By On Sep 01, 2019 Free Templates
Use this space to review what was discussed in previous meetings. This will give everyone context to the current meeting and a better sense of whats to come. Are there any important action items or notes from the previous meeting that need particular attention? Whats the status of each of these items? Still pending? Needs review? Completed? Identify whats needed to close any open items. After reviewing old business, go over new business topics. What new items need to be discussed? Team members should be able to contribute updates to their individual projects and action items. Keep things organized by dividing major discussion topics by subtopics. This space will help you organize the projects that need to be reviewed, started, or finished. Reviewing action items will ensure that everyone in your team is on the same page. In addition, defining who is responsible for carrying out each action item will keep everyone accountable for completing the task. What future items should everyone make note of? List out any additional discussion points that were not addressed in this meeting and new ones that should be discussed after action items are completed.
Everyone should be taking notes during the meeting (or at least recording pertinent information that applies to him/her). If there is a dedicated notetaker or secretary in charge of the minutes, this person should be taking detailed notes of everything discussed during the meeting. These notes will serve as a reference in case any questions arise after the meeting. Dont forget that there are many different types of meeting structures. Some startups and companies employ a daily stand-up meeting (also known as a daily scrum) where the whole team meets every day for a quick status update. These meetings require standing up to ensure that the meeting is short. Remember, this document is flexible and can adapt to your needs. You are not bound to the templates current structure. Continue to tweak and optimize your meeting structures and agenda template until you find the right fit by rearranging or adding elements. Whatever your use case, just make sure its organized, easy-to-follow, and keeps you on track!

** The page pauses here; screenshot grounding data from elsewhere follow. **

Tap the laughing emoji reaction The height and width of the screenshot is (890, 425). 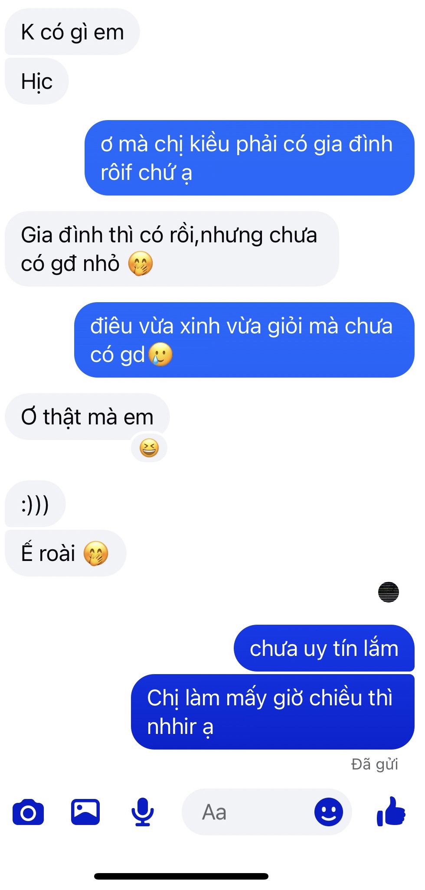tap(149, 448)
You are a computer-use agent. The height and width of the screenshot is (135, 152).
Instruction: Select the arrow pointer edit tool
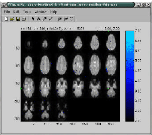pos(33,19)
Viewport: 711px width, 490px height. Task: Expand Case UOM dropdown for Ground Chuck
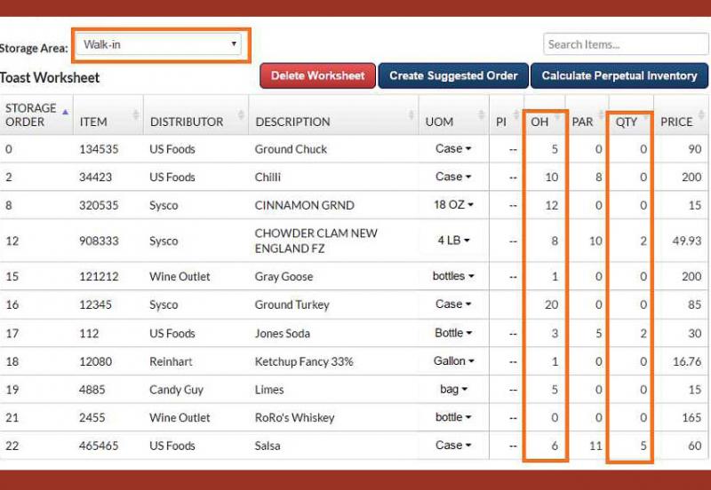(453, 149)
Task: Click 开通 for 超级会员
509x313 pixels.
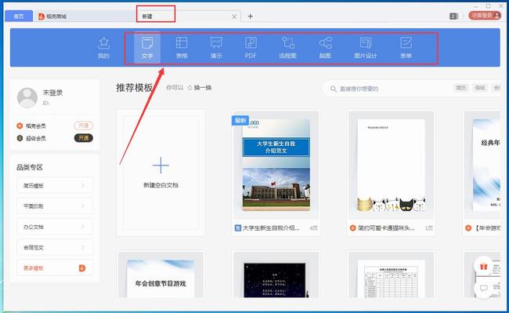Action: [x=84, y=138]
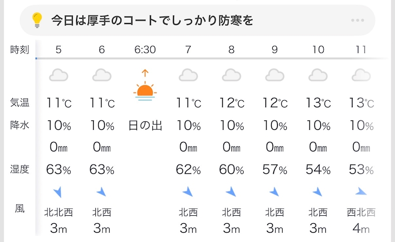This screenshot has width=395, height=242.
Task: Open the three-dot menu on tip banner
Action: coord(357,21)
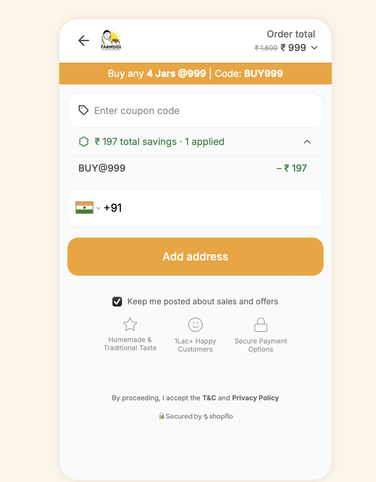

According to a study conducted by Verizon Business, meetings are the #1 time waster in the workplace. They are often unorganized, have no purpose and go off-topic. Its also no mistake that most of these meetings are missing a clear meeting agenda. Meeting objectives give adults a reason to meet. If there is no clear objective, there is no point in the meeting. This objective should outline exactly why you are holding a meeting and what you hope to accomplish as a result. Follow a process, whether its sent through email or printed and distributed, make sure everyone on your team knows what to expect. Sending it in advanced ensures that attendees have ample time to prepare or read through any notes they will need before the meeting and raises flags if the objective does not match their expectations.